Muslims in the upper Kashmir valley where the disputed land is held anti-India demonstrations after the state government announced in June it would transfer the land to the Hindu trust.
The allotment was cancelled in July, in turn angering Hindus in Jammu who blocked a key highway to stop supplies of food and medicine into Kashmir, re-igniting the protests by Muslims.
According to reports in the local media, as many as 42 people died since June, mostly Muslims were killed by police firing on protestors during the clashes in Jammu and Kashmir.
Indian security forces were criticized by Kashmiris and human rights groups for handling of the protests in which locals said many innocents were killed.
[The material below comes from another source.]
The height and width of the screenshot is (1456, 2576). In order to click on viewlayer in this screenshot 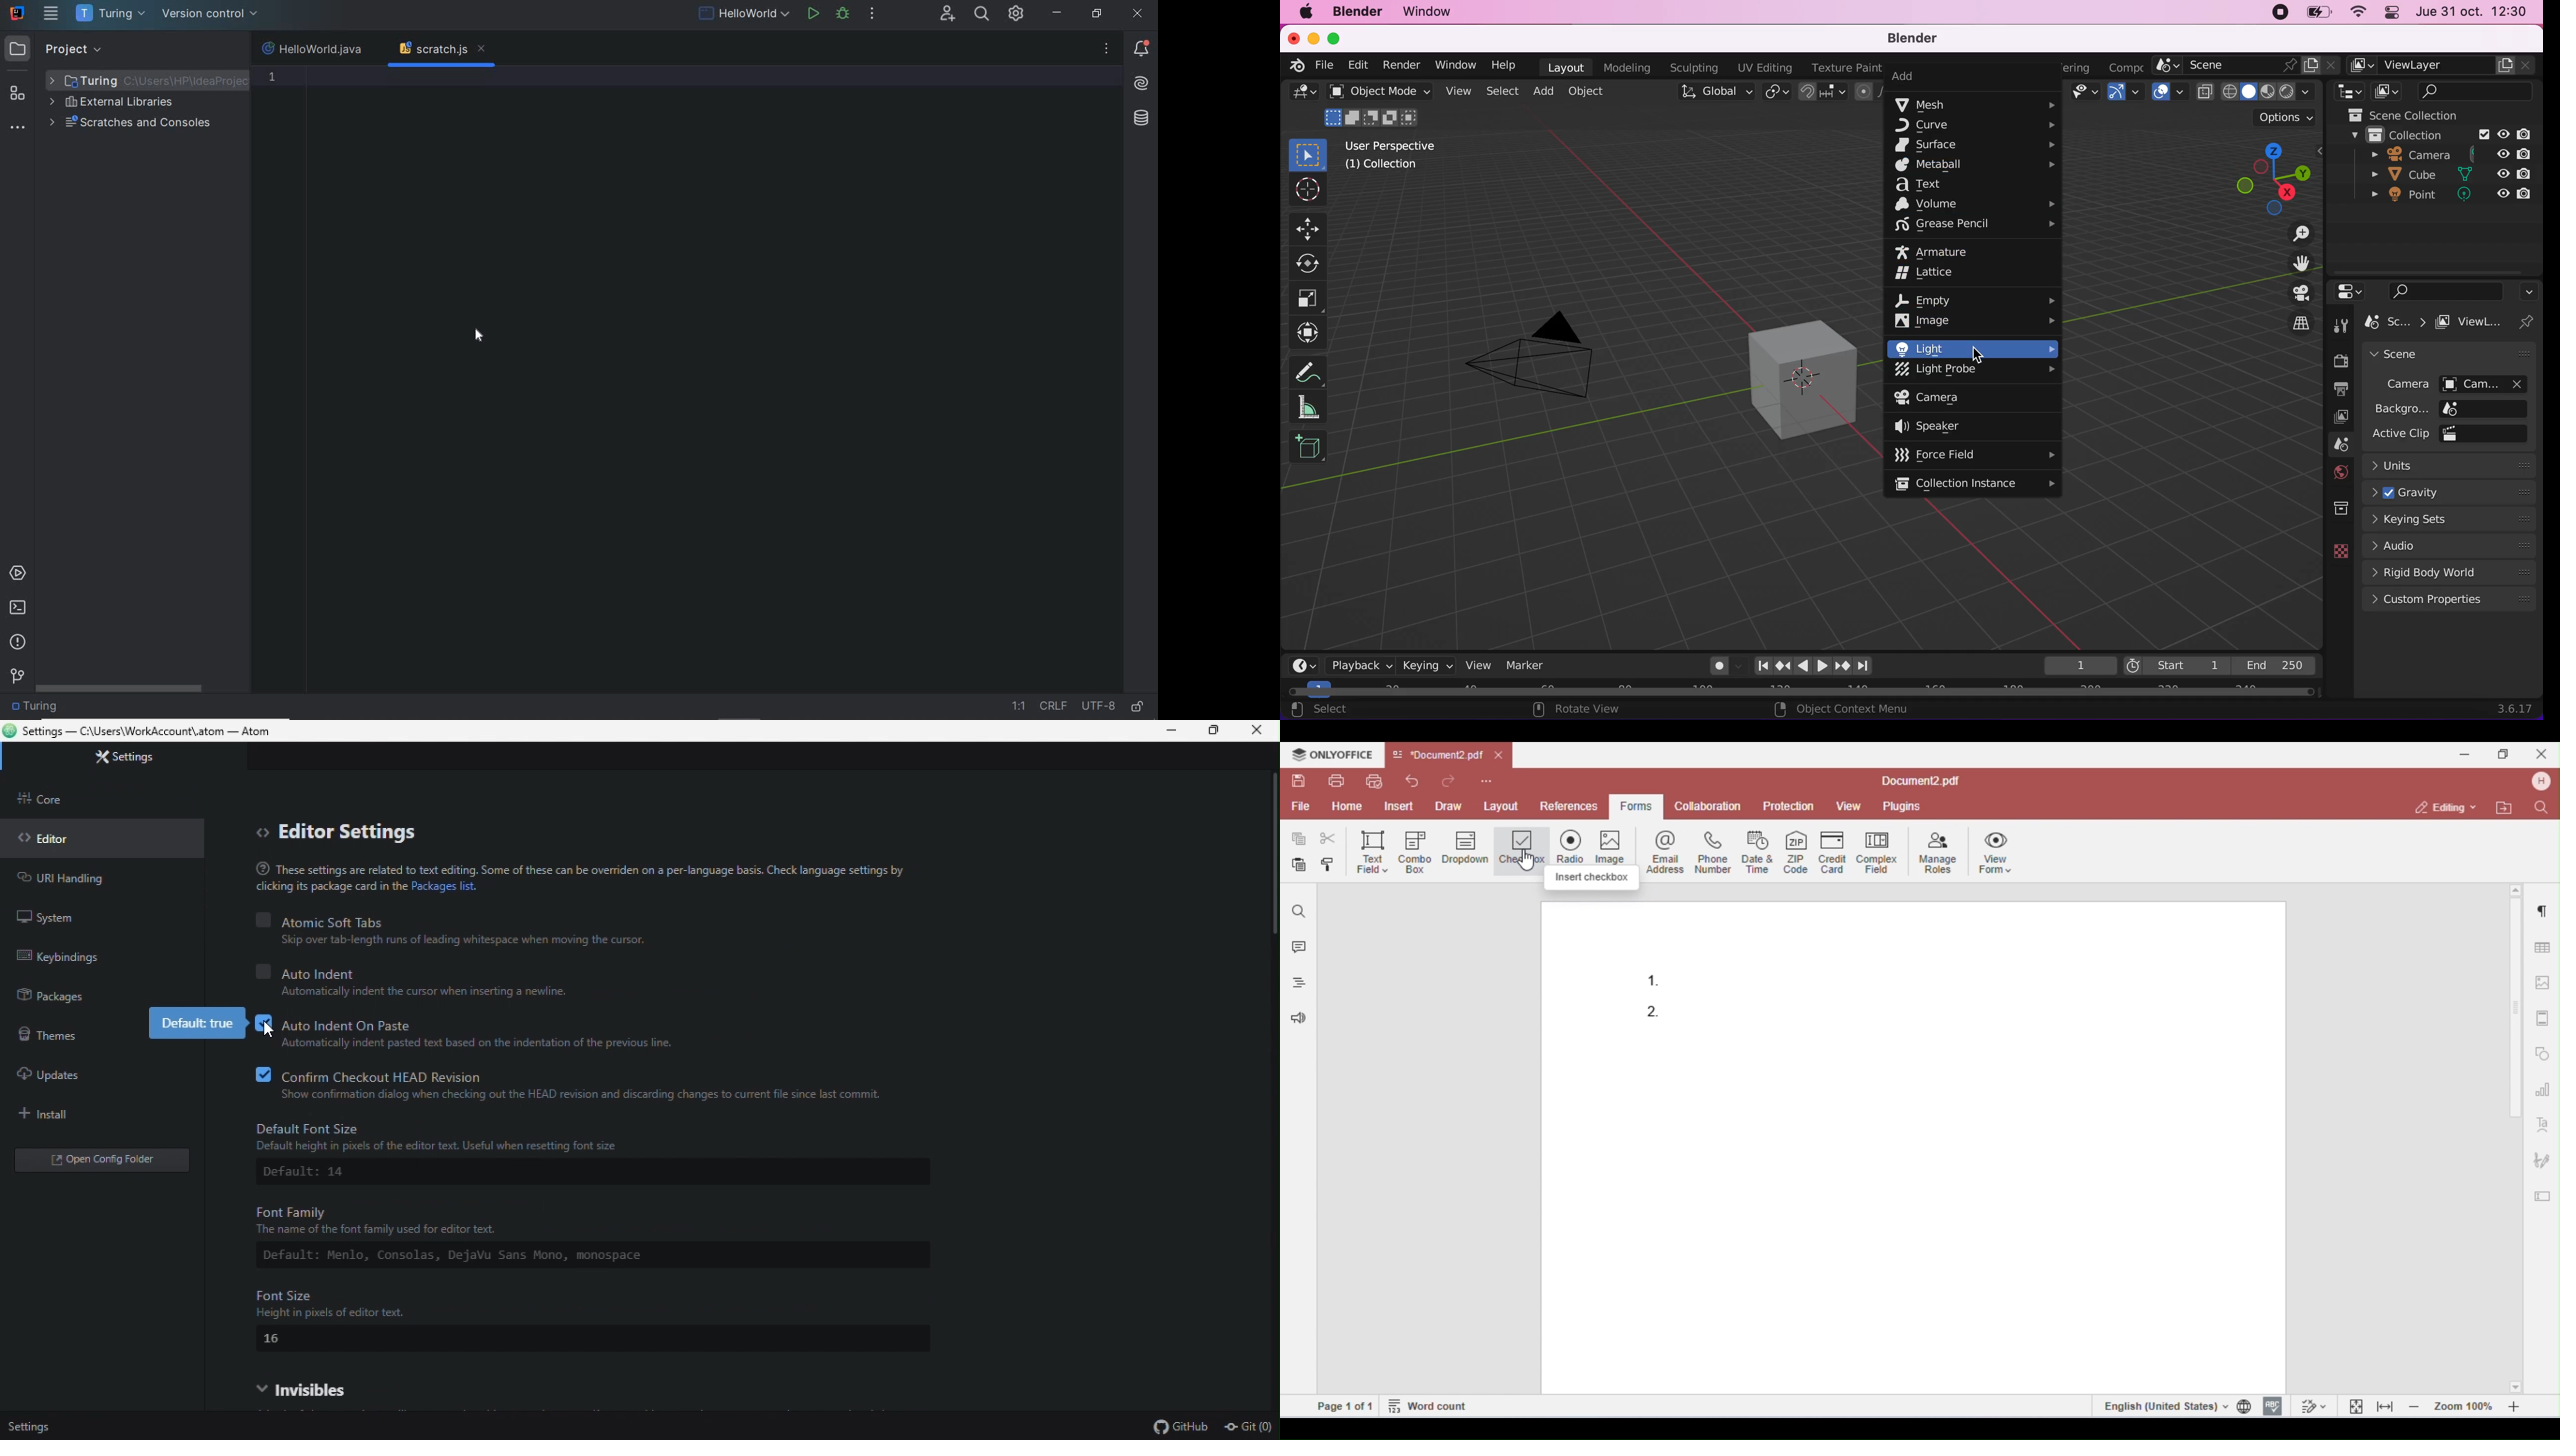, I will do `click(2475, 322)`.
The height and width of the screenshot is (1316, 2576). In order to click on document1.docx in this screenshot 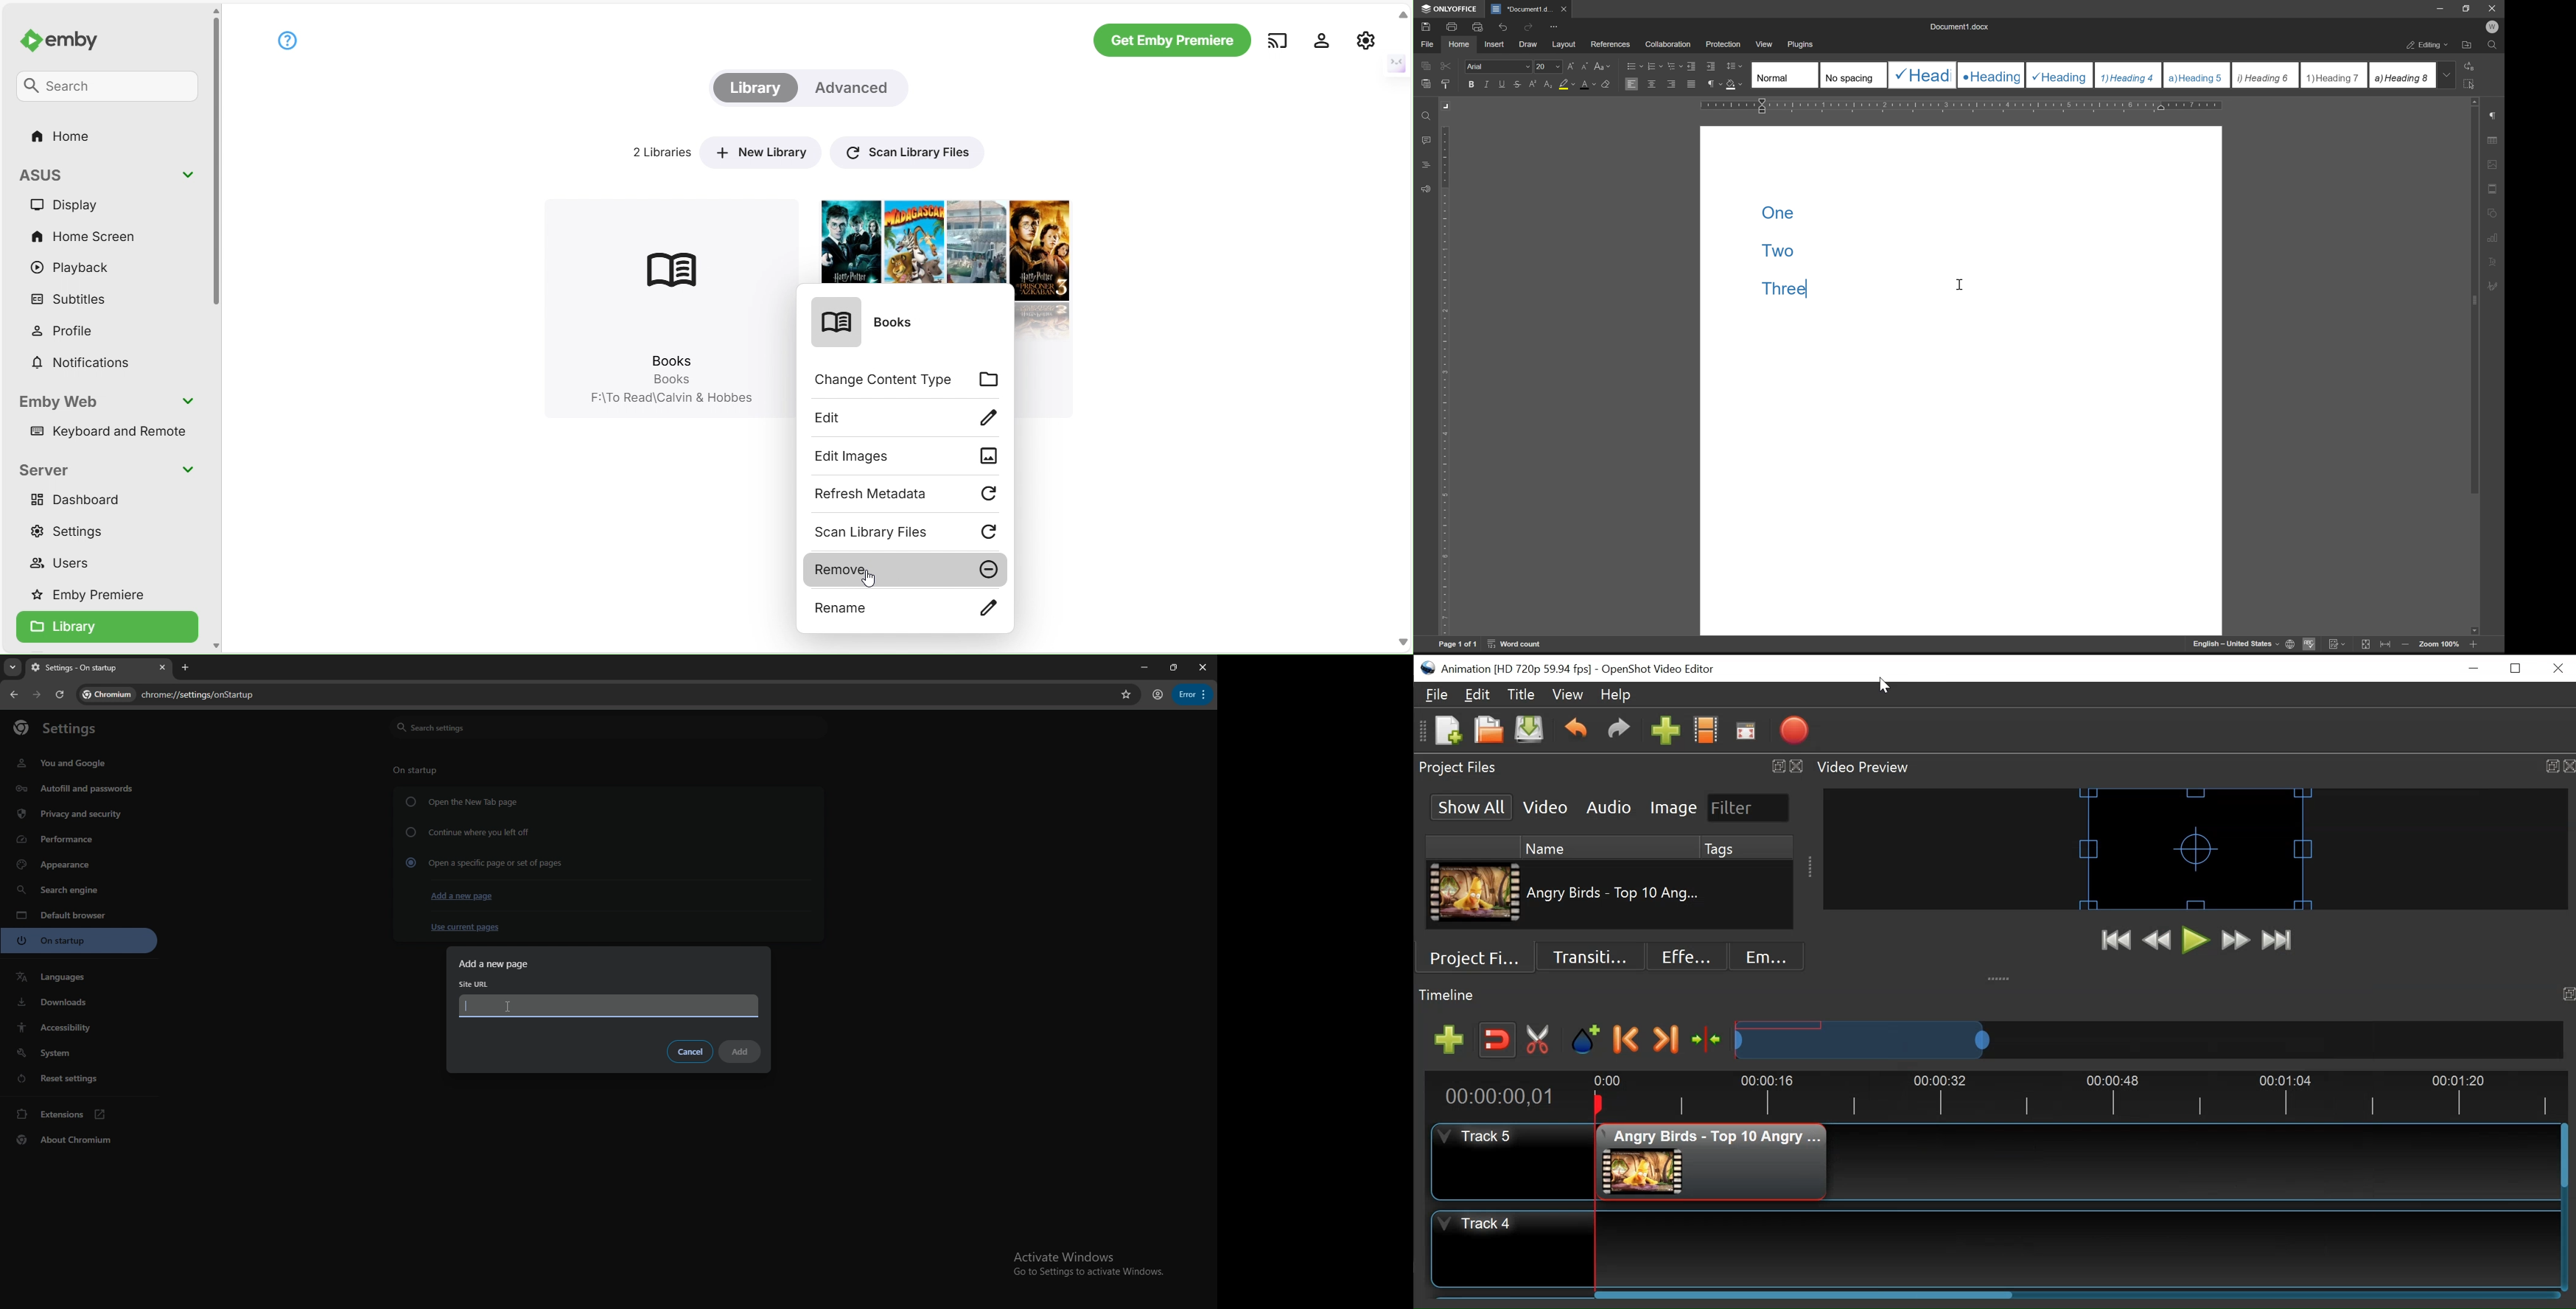, I will do `click(1959, 26)`.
New Delhi cracked down against separatists and arrested at least five separatist leaders to defuse protests.
The United Nations last week called for a thorough and independent investigation into the killings. But the Indian government dismissed the UN's comments "unwarranted" and "irresponsible."
The crisis also put a strain on the peace process between India and Pakistan, after Pakistani leaders blamed New Delhi for human rights violations and the Pakistani Senate approved a resolution criticizing the "excessive and brutal" use of force during the protests.
The Indian foreign office later asked Pakistan to desist from making such comments, calling them interference in the country's internal affairs.
The disputed Kashmir region is divided into two parts, one administered by India and the other by Pakistan. The South Asian neighbours have fought two of their three wars over Kashmir.